• Problem statement:
Look through the entries below and report every line that has "agent".

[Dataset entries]
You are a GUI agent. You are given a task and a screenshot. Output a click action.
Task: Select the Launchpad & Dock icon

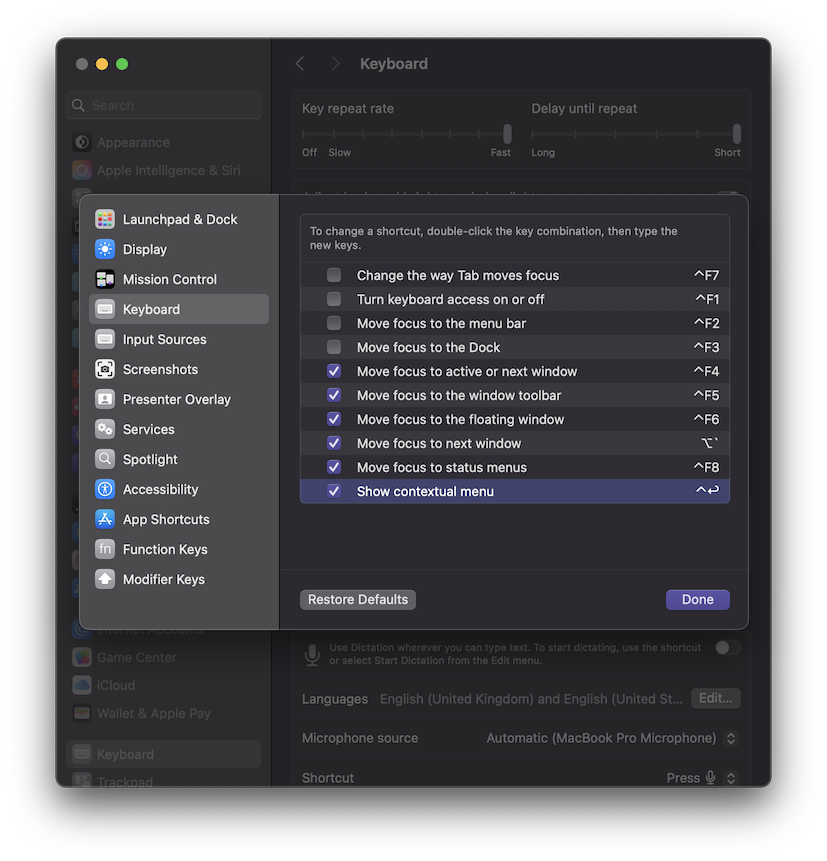[105, 219]
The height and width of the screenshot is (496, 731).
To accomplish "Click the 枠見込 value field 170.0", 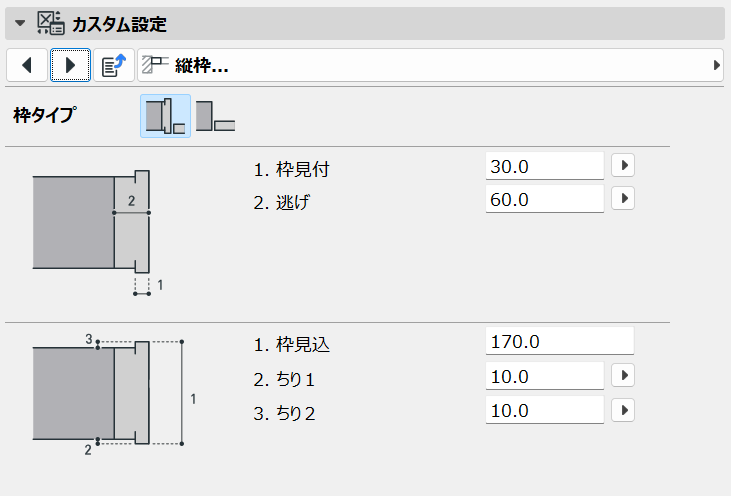I will point(559,341).
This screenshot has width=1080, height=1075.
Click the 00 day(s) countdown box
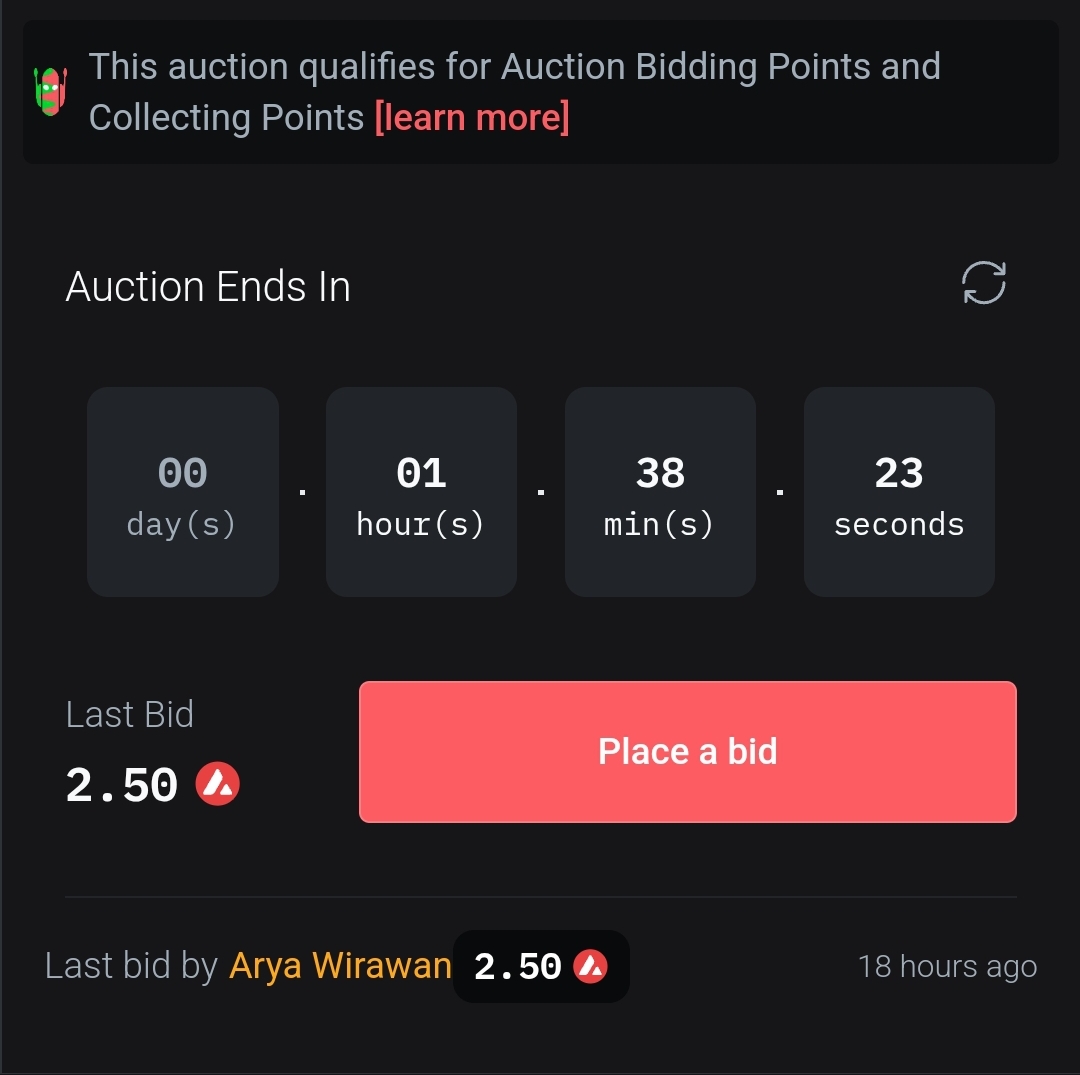pos(182,492)
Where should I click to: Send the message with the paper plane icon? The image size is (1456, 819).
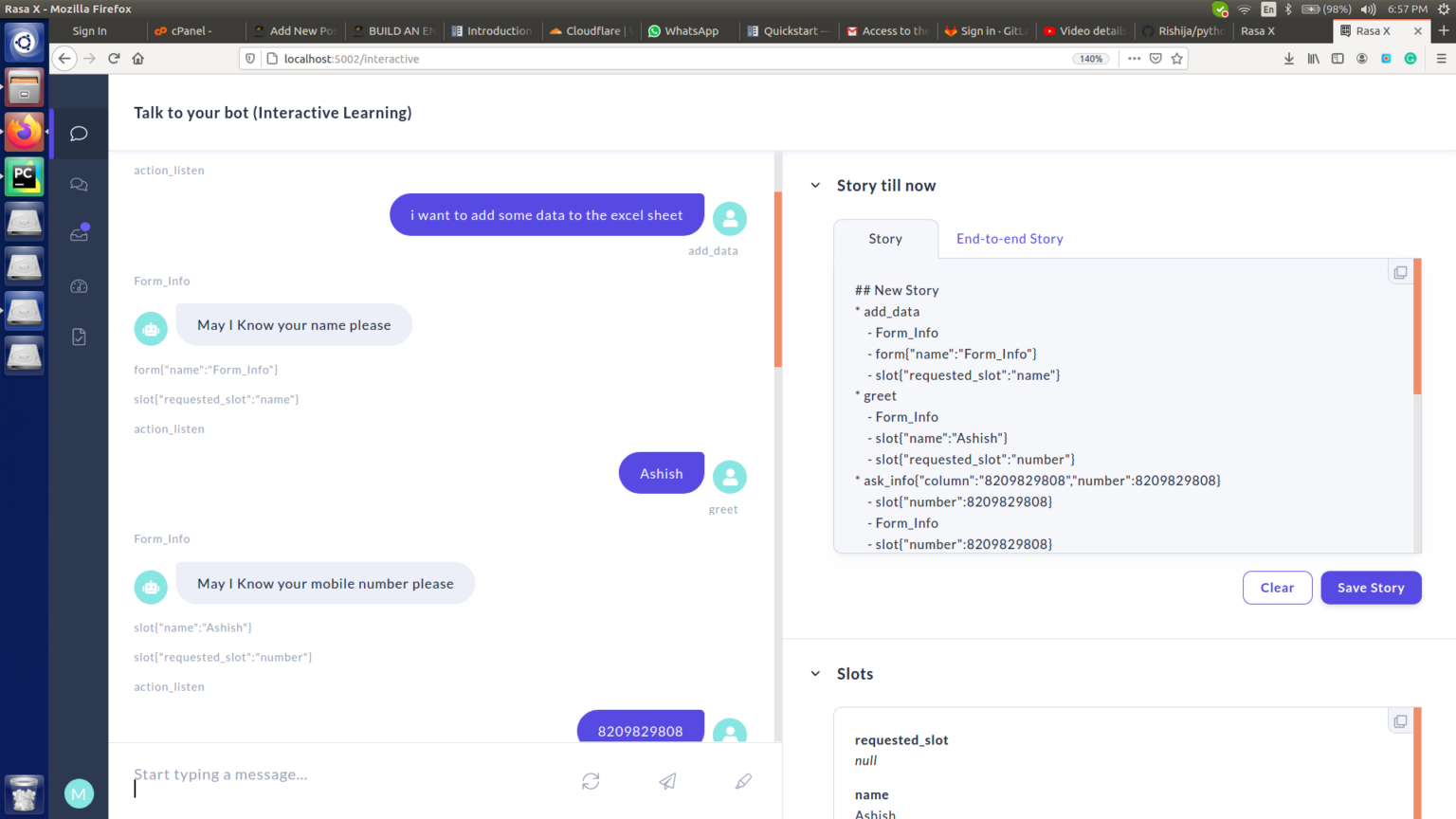[666, 780]
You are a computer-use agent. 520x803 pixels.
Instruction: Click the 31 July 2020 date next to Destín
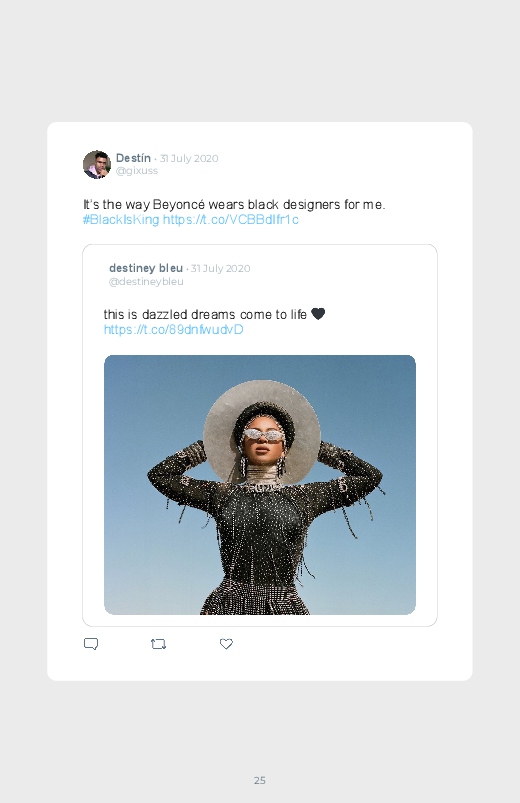(x=189, y=158)
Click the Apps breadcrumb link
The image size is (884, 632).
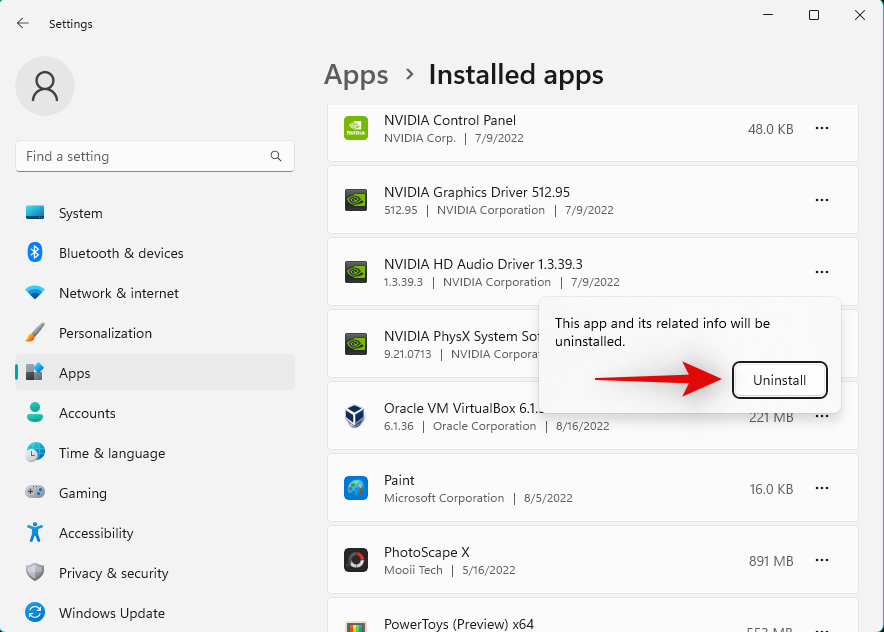tap(356, 75)
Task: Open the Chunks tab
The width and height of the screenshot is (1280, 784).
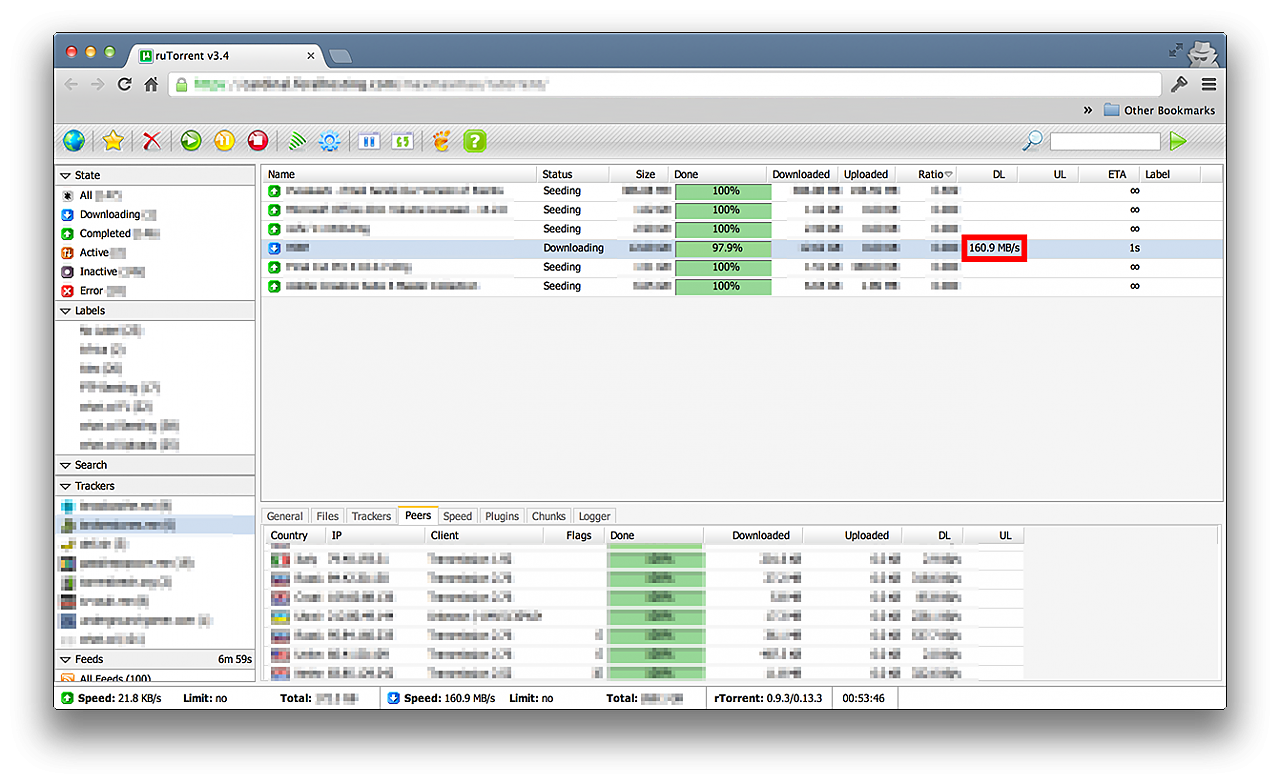Action: tap(549, 516)
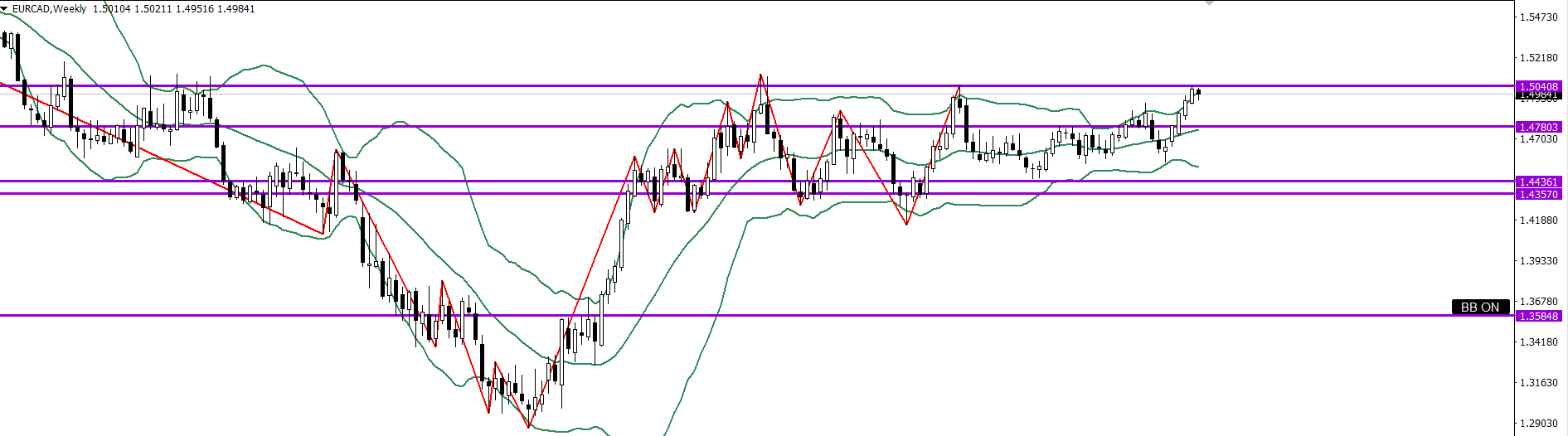Screen dimensions: 1568x436
Task: Click the 1.29030 price scale tick
Action: (1538, 424)
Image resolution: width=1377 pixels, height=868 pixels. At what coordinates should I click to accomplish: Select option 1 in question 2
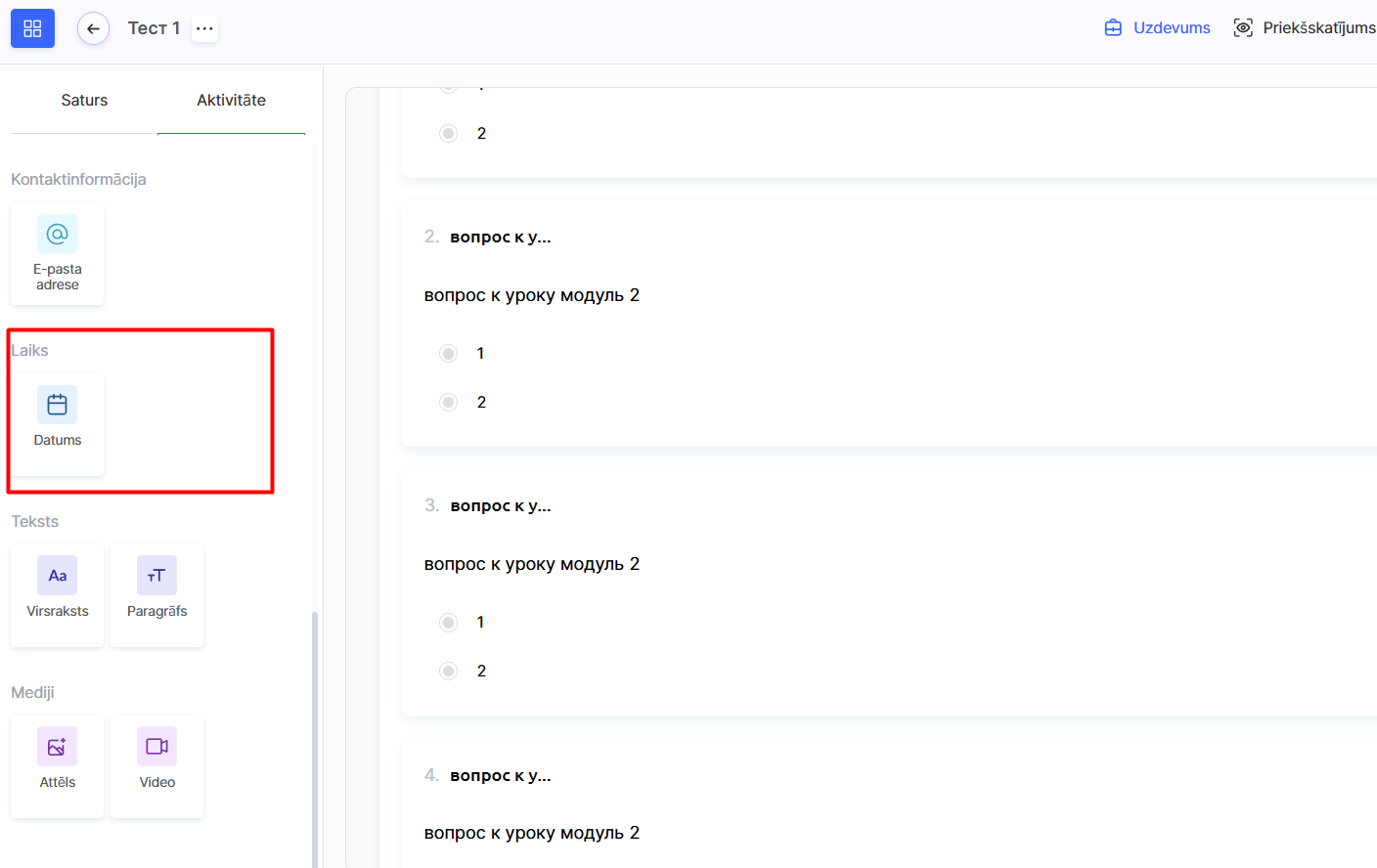(448, 353)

• Exercise solution:
You are a GUI agent. You are given a task and a screenshot. Output a click action.
You are a computer-use agent. 520x803 pixels.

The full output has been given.